At the onset, the Court determined that there is no requirement in the MVFRL that an owner of a vehicle identify all permissive users of his/her vehicle when obtaining insurance coverage. Therefore, Jiminez argued that the URDE improperly shifted the burden of identifying all permissive users of a vehicle to the owner. In response, Safe Auto argued that if Jiminez’ interpretation of the MVFRL was accepted, all possible coverage exclusions would be invalid, which would have the effect of nullifying an insured’s calculated decision to reject coverage in exchange for reduced premiums.
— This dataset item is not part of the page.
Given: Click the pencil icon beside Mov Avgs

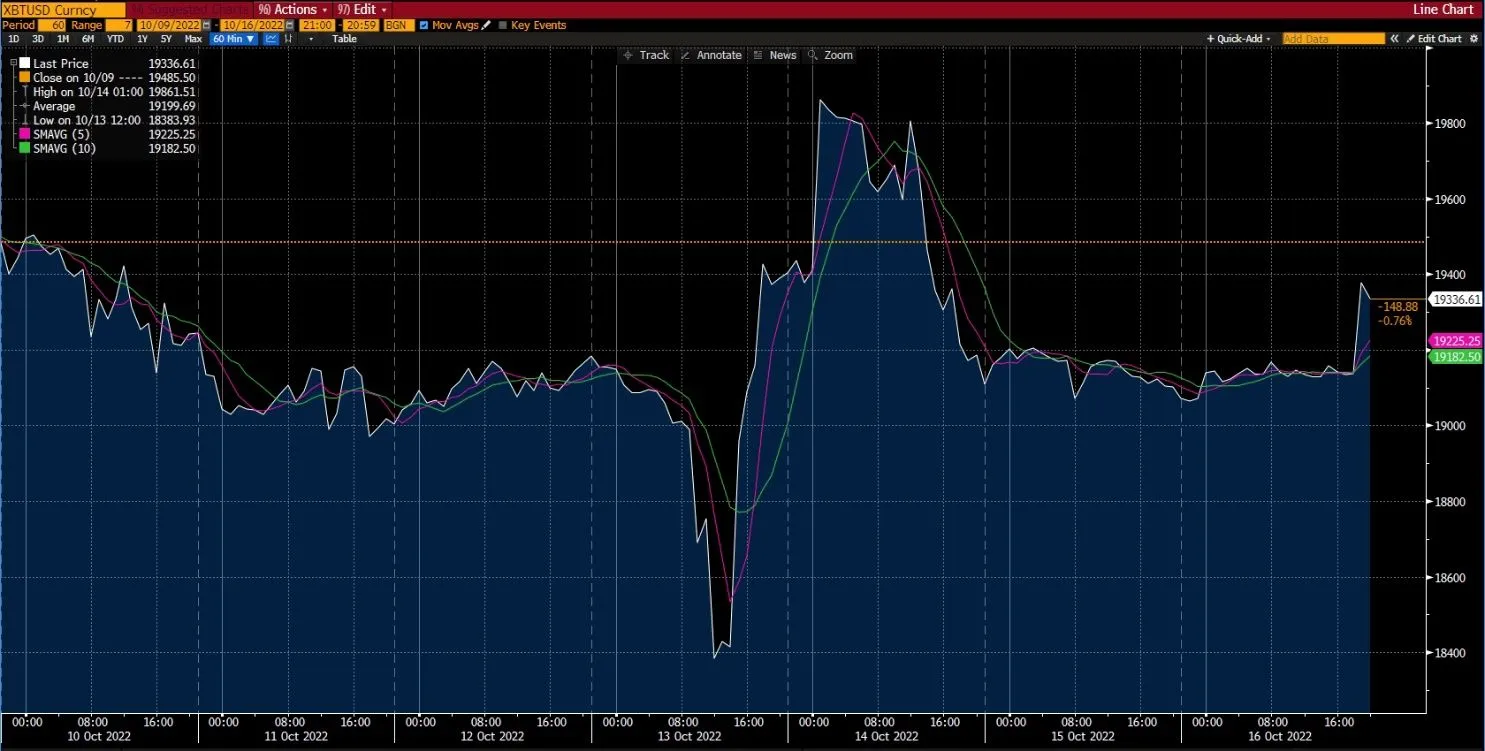Looking at the screenshot, I should [x=486, y=25].
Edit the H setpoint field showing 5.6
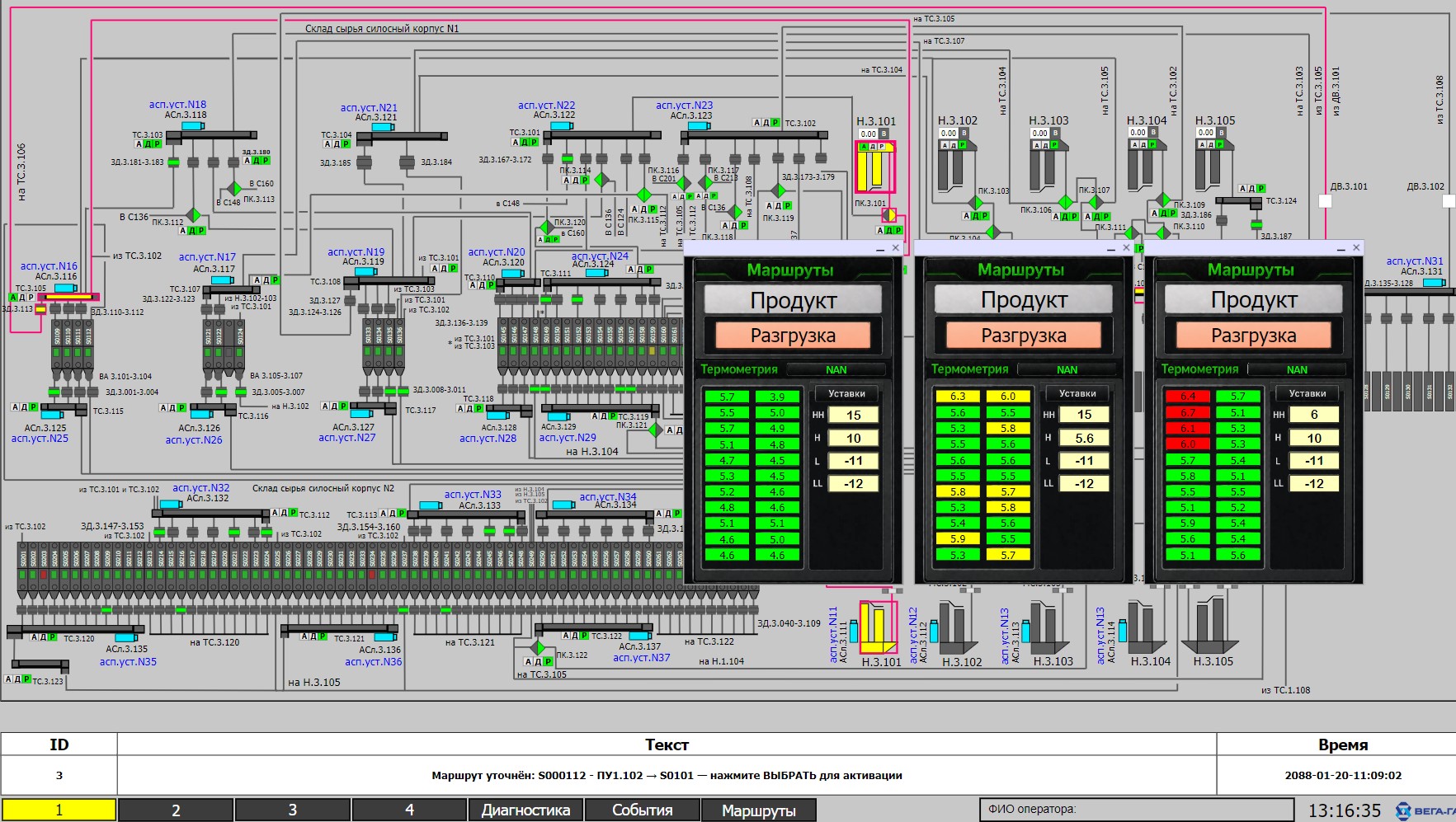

The Supreme Court did not accept Jiminez’ public policy argument, stating “[r]equiring an insurer to provide coverage for an unlimited number of permissive users, including those who may be operating the vehicle on a regular basis, but whom the insured has neither disclosed nor paid to insure, contravenes the accepted principle that insureds are not entitled to receive gratis coverage. Further, such an interpretation would almost certainly result in an increase in the cost of insurance, as insurers would be forced to insure unknown risks.” Finally, the Court determined that the “clear and unambiguous” URDE did not violate the MVFRL because Section 1786 speaks to the obligations of the owner of the vehicle, and not the insurer. The Court reasoned that the Guillermo had the option of adding Dixon to the Policy, but he chose not to do so, which resulted in a reduced insurance premium.